The employment of a clinical practice pharmacist in the Aboriginal Health Service could provide a significant partner in improving patient health outcomes. The reduction in costs to the Medicare and health system could be measured in areas such as compliance and adherence: improved wound care, chronic disease management and general parameters such as blood pressure and glucose control.
In the budget submission PSA recommends “that the Government consider an adaptation of the PGPIP to enable AHSs across Australia to improve medication adherence and reduce the progression of chronic disease, by utilising clinical pharmacists in the AHS service-mix.
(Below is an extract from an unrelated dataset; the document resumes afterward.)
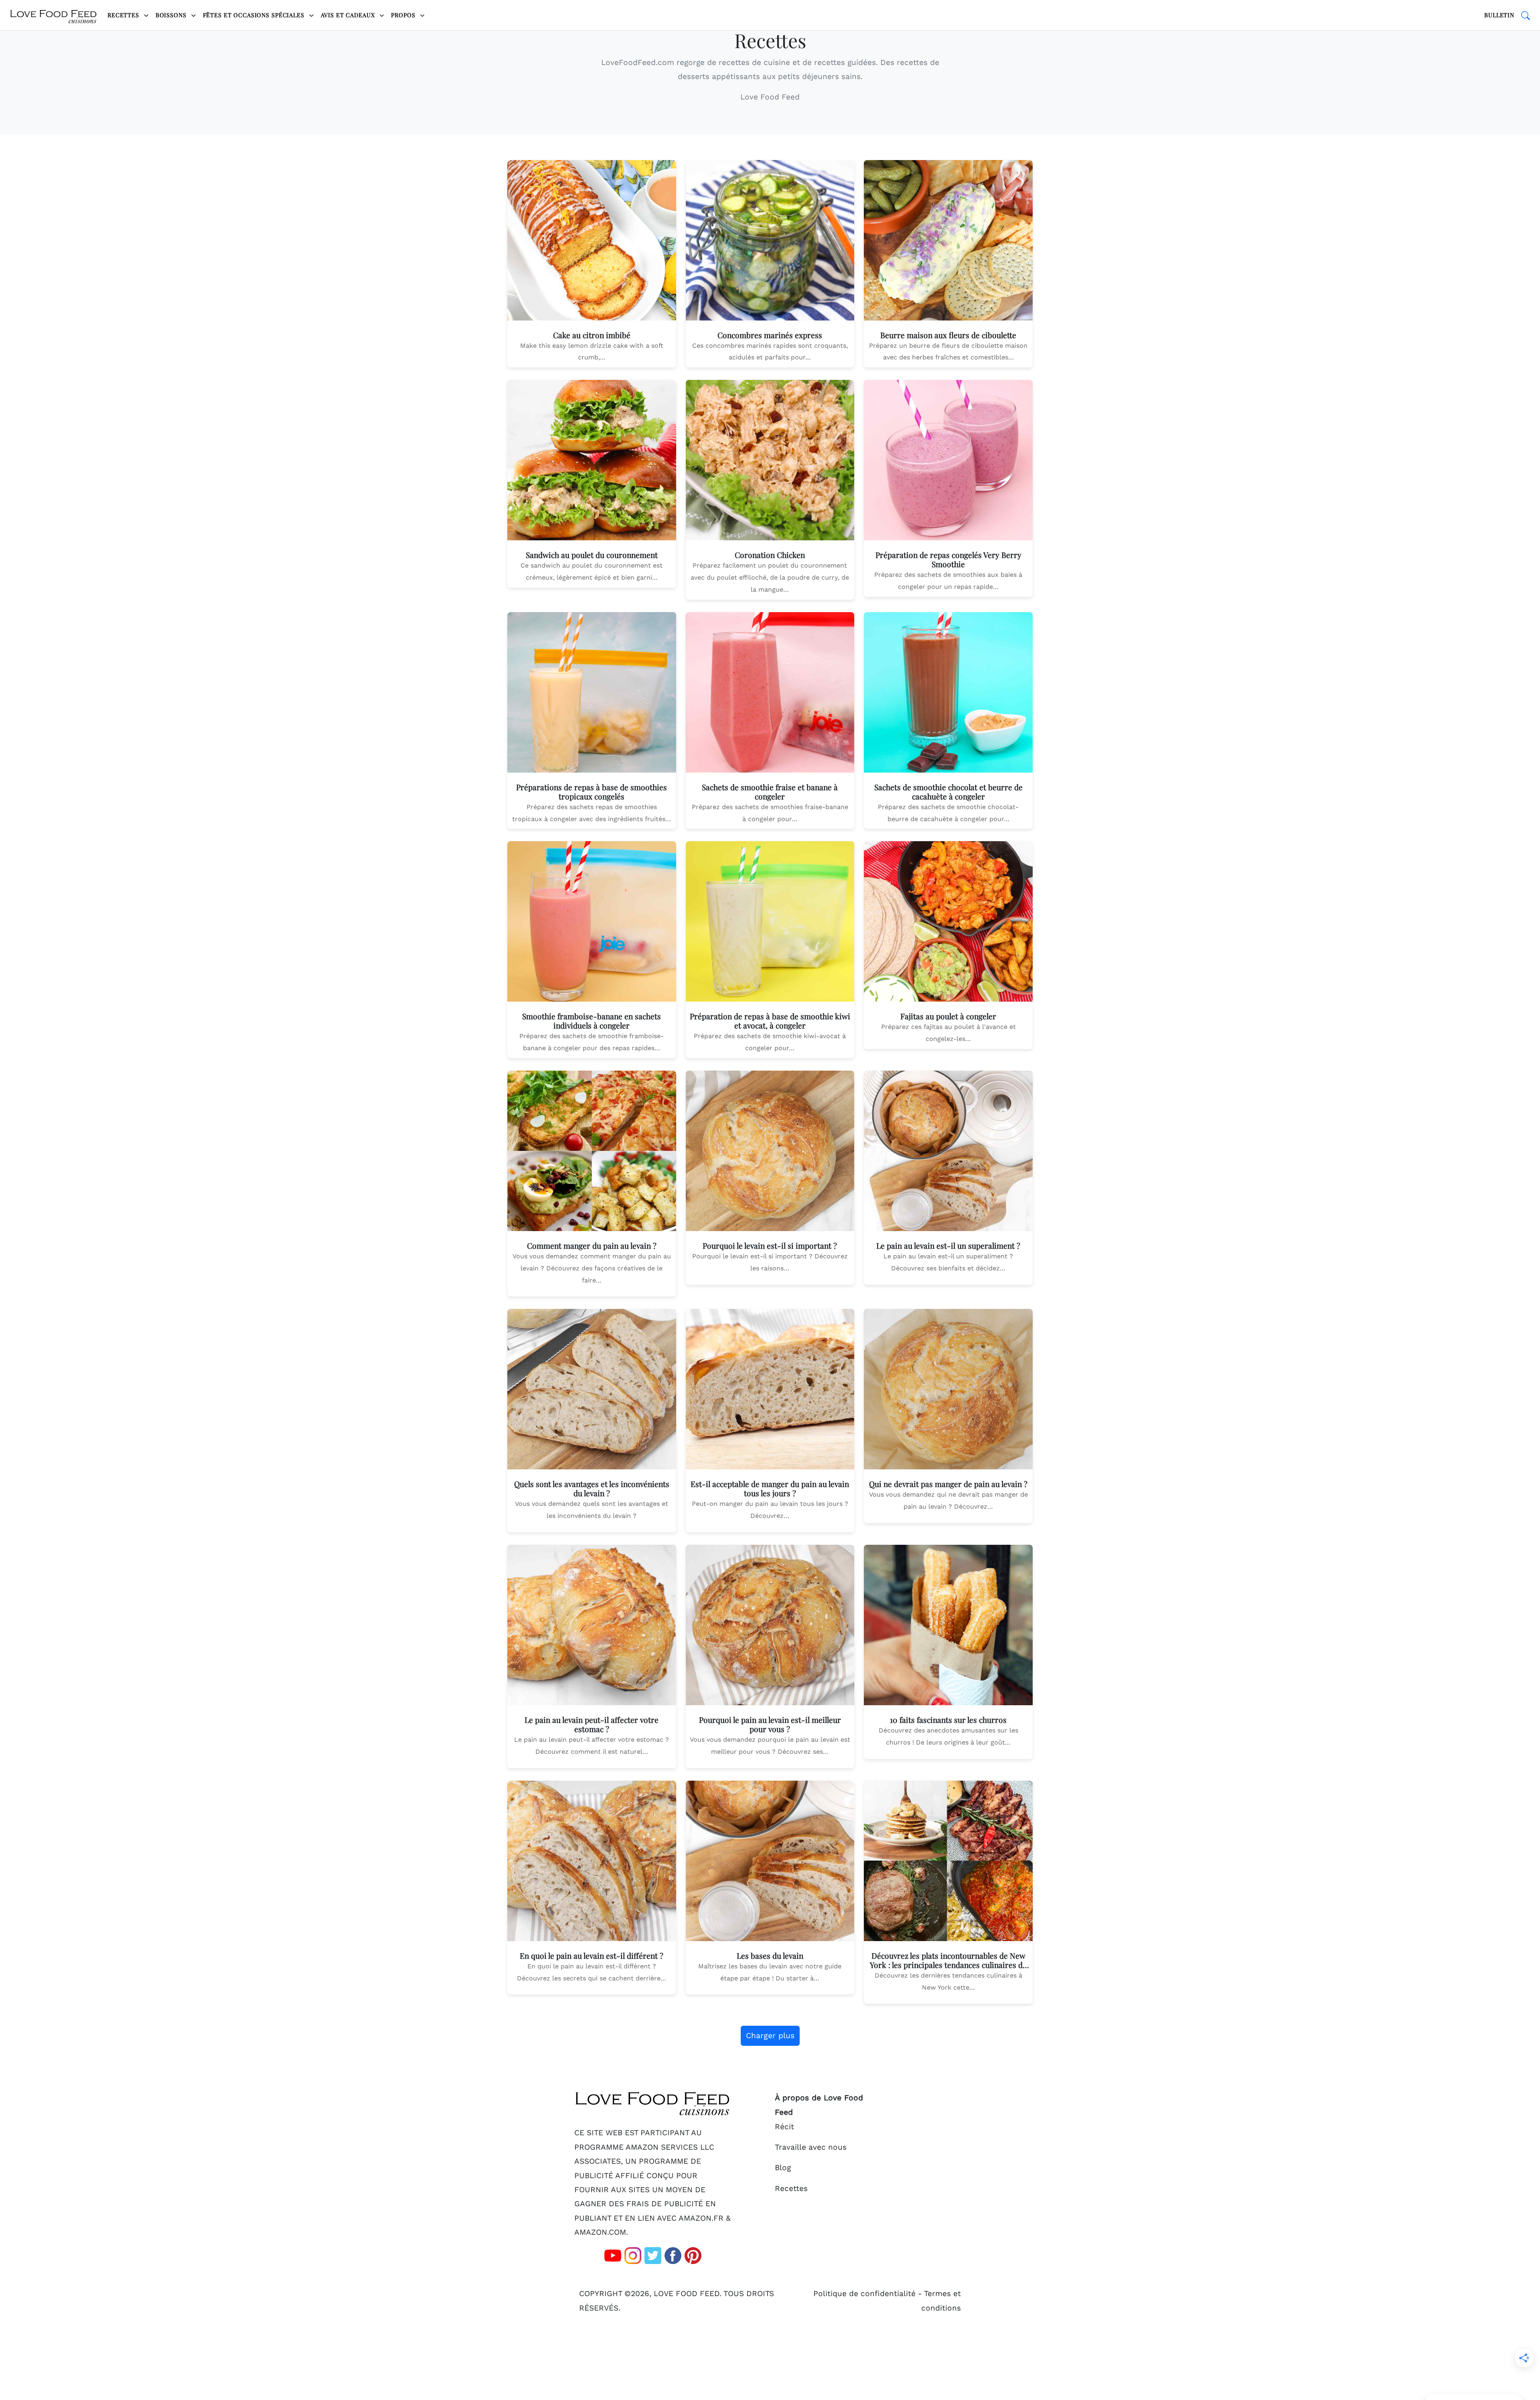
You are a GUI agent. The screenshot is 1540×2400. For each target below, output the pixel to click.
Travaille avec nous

This would allow AHSs to access up to $125,000 per year to employ a pharmacist where required, in keeping with the general practice proposal.
“The use of culturally responsive clinical pharmacists could improve medication adherence and reduce the progression of chronic disease.”
Areas such as Home Medicine Review, Medscheck and medication adherence programs such as dosage administration aids require different formats when they are being utilised in health programs for Aboriginal people.
There will need to be opportunity within program rules to adapt programs to suit the requirements and needs of the patient cohort. The use of a pharmacist within an AHS who can work with the various members of the health service to develop programs and initiatives to improve the primary health outcomes of the community is paramount to improving the longevity of the patients who use the AHS.
I recommend this document to all Australian pharmacists as it is a blueprint for where the practice of pharmacy could be implemented to gain improvement in patient outcomes while delivering more efficient and cost effective health care.